W mijającym sezonie już kilka razy byłem na spektaklach intencjonalnie skierowanych do najmłodszej widowni, ale poruszających dużo bardziej poważne tematy niż historie konika garbuska, zagubionego jednorożca czy nieśmiertelnych świnek trzech. Za każdym razem obserwowałem reakcję widowni nie tylko tej najmłodszej, ale również tej starszej. I za każdym razem utwierdzałem się w przekonaniu, że takie produkcje są absolutnie konieczne i pełnią fantastyczną rolę edukacyjną. I to wieloraką, z których dwie są według mnie najważniejsze.
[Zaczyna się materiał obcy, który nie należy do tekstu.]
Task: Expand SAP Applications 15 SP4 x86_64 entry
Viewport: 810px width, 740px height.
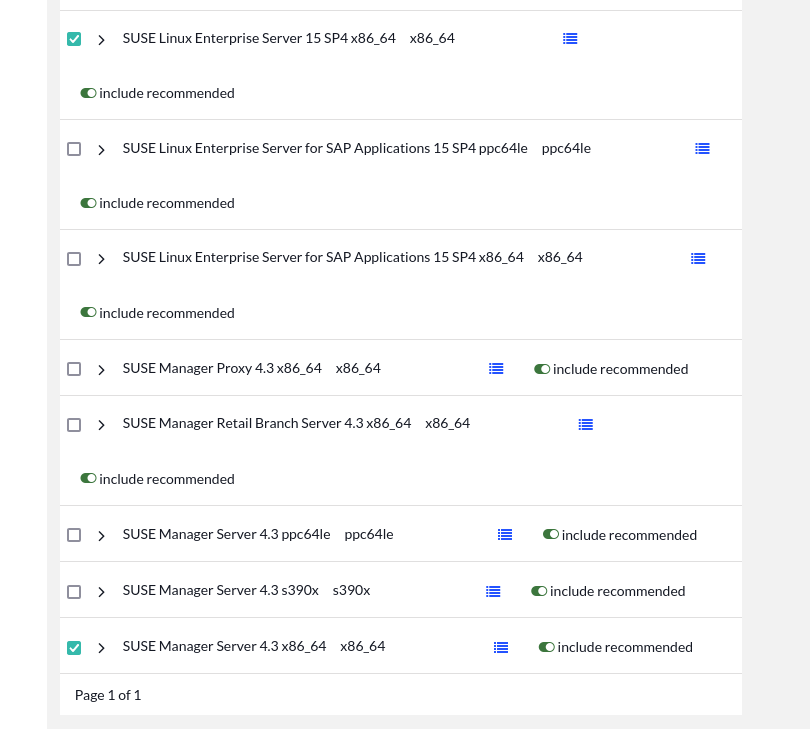Action: click(x=100, y=258)
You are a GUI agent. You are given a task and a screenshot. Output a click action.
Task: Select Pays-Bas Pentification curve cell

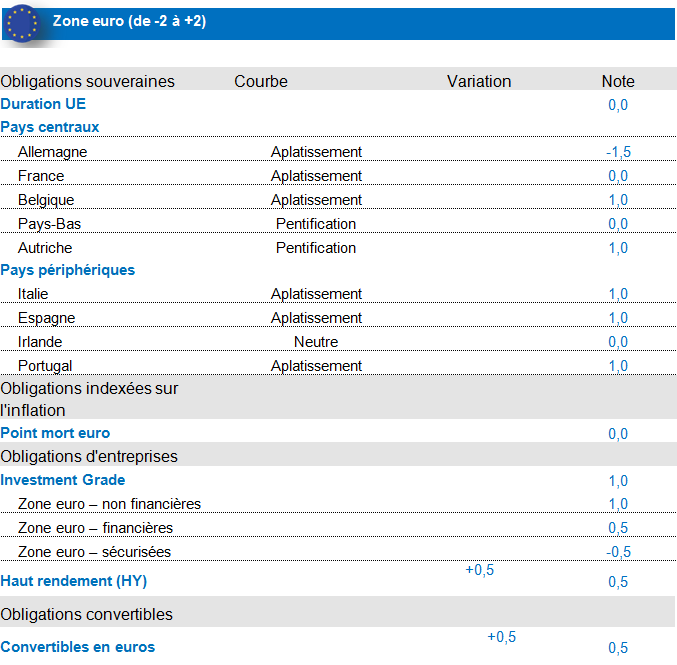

Pierwsza, to bardzo istotne dla młodej widowni tematy, przedstawiane w sposób zrozumiały przez nią; a druga, to uzmysławianie młodym ludziom faktu, że teatr nie jest nudnym miejscem, że potrafi być interesujący, a czasami wręcz fascynujący.

Sami się Państwo przekonajcie o tym idąc na bezpłatne spektakle „Polityka. O czym dorośli Wam nie mówią?” w adaptacji i reżyserii Magdaleny Drab, grane przez Teatr PAPAHEMA, a wystawiane przez Teatr Polonia na placu Konstytucji (teraz), a następnie przed Och-Teatrem i na terenie Konesera. I zróbcie to Państwo bez względu na to czy będziecie oglądać te przedstawienie z dziećmi (koniecznie) czy bez (polecam).